* [指示内容 1]
大学院生の研究紹介について、次の問いにそれぞれ答えよ。
(a) 白石さんの研究テーマは何か。
(b) 白石さんが受講した他コースとして挙げられているのはどのコースか。
(c) 下中さんの現在の職は何か。
* [指示内容 2] 大学院生の研究紹介を、最後の文の後から引き取って書き継げ。

====== 提供テキスト

白石 江里香さん(博士課程前期課程2年)
東京外国語大学国際社会学部
研究テーマ:「橋川文三の青年論について」
私は、戦後の政治思想家・橋川文三を手がかりに、日本におけるファシズムや愛国主義と文化の関係について研究しています。現在、世界各地で極右勢力の台頭や社会の分断が進むなか、またメディアの著しい発達によってイメージの拡散が容易になった時代において、こうしたテーマを再考する意義はますます高まっていると考え、この研究に取り組んでいます。
私が所属するモダニティ論コースの魅力は、近代社会以降の歪みや課題を批判的に研究する場として、多様な思想・哲学・文化の先生方が集っている点にあります。特に、近代以降の思想・哲学に関心を持っていた私にとって、この環境は非常に魅力的でした。また、本研究科はカリキュラムの自由度が高く、モダニティ論に限定されることなく、自分の関心に応じて他コースの講義や演習を履修することができます。私自身も、先端社会論コースをはじめ、越境文化論コースや日本学コースなど、幅広い授業を受講し、視野を広げることができました。
学部時代と比較して、私自身が大学院生活を通じて最も大きく変化したのは、「わからないことは自分で考える」だけでなく、「わからないことは他の人に聞く(本を読む)」という姿勢を身につけたことです。このように考えられるようになったのは、院生研究室での異なる専攻の仲間たちとの交流や、多くの書籍との出会いのおかげです。当大学院はこのような場として皆さんに開かれていると思います。
下中 隆太郎さん(2021年度博士前期課程修了)
研究テーマ:「ハンナ・アーレントによるカントの政治哲学解釈」
現在、外務省職員(専門職)
修士課程では、ドイツ出身のユダヤ系政治思想家ハンナ・アーレントの思想、とりわけカント解釈を中心に研究しました。振り返ってみると、アーレントの研究を中心に据えつつも、様々な思想家や分野の文献読解を通じて西洋社会の根本にある思想を深く学んだ大学院時代だったと思います。モダニティ論コースでは、英独仏語原文も含めテクストを精読する能力が鍛えられました。またテクストを解釈する上で、社会や時代の背景、思想史といった文脈を考慮することの重要性も学びました。加えて、様々な専門分野でご活躍される先生の授業を受けることで、複数の視点からモダニティをめぐる思想について検討することができました。先生それぞれのご研究の蓄積にもとづくアドバイスや指導を頂き、幾つもの重要な着想を得て、それらを練り上げて最終的に修士論文という形にすることができました。

============
====== データ抜粋

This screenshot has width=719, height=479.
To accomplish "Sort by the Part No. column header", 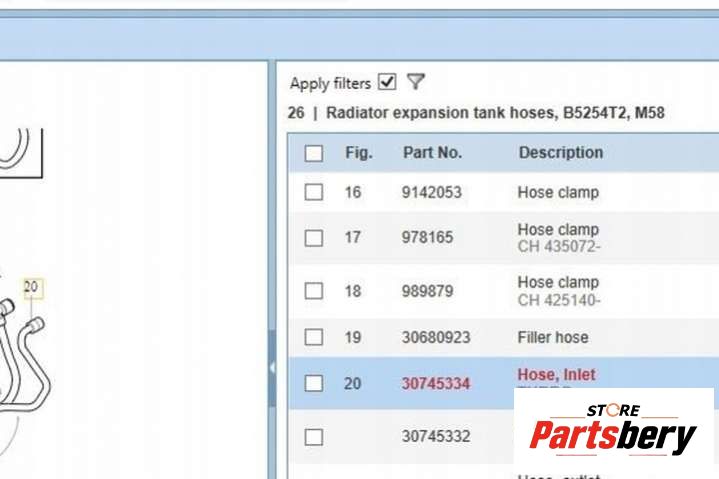I will (x=432, y=153).
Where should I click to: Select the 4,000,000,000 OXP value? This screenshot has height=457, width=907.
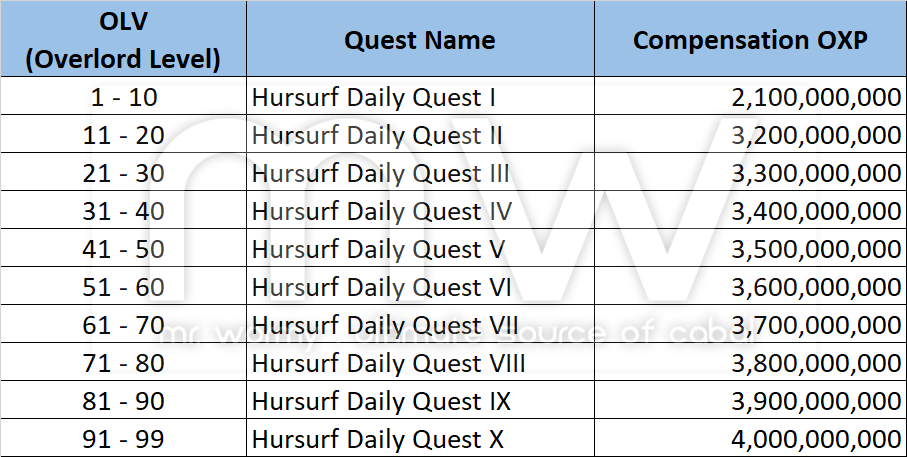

============

* [実行結果 1]
(a) 「橋川文三の青年論について」
(b) 先端社会論コース、越境文化論コース、日本学コース
(c) 外務省職員(専門職)

* [実行結果 2]
公務員として働き始めて約2年と仕事経験は浅いですが、仕事と研究という観点で改めて振り返ると、現在の自分自身の在り方を形成する上で大変意義のある大学院時代であったと思います。難解なテクストに向き合うことで培った論理的思考に基づき、複雑な物事を理解し、言葉を用いて説明することは、日々の業務にも活きていると思います。さらに、西洋社会や文明を成り立たせている根本的なものを思考する姿勢が身につきました。数年ぶりに、今回は仕事として欧州に滞在していますが、大学院での学びを通じて、言ってみれば社会を見る際の「感度」が上がったと実感します。国際情勢や社会が目まぐるしく変動する今日ですが、そのような時代だからこそ、目先の表層的な事柄にとらわれない姿勢は重要であると思います。モダニティ論コースは、研究者を目指す方はもちろん、例えば本を熟読するのが好きな方、物事を本質から理解したいと望む方、(西洋)近代社会について深く考えてみたい方などに向いているコースであると思います。
野上 俊彦さん(2019年度博士後期課程修了)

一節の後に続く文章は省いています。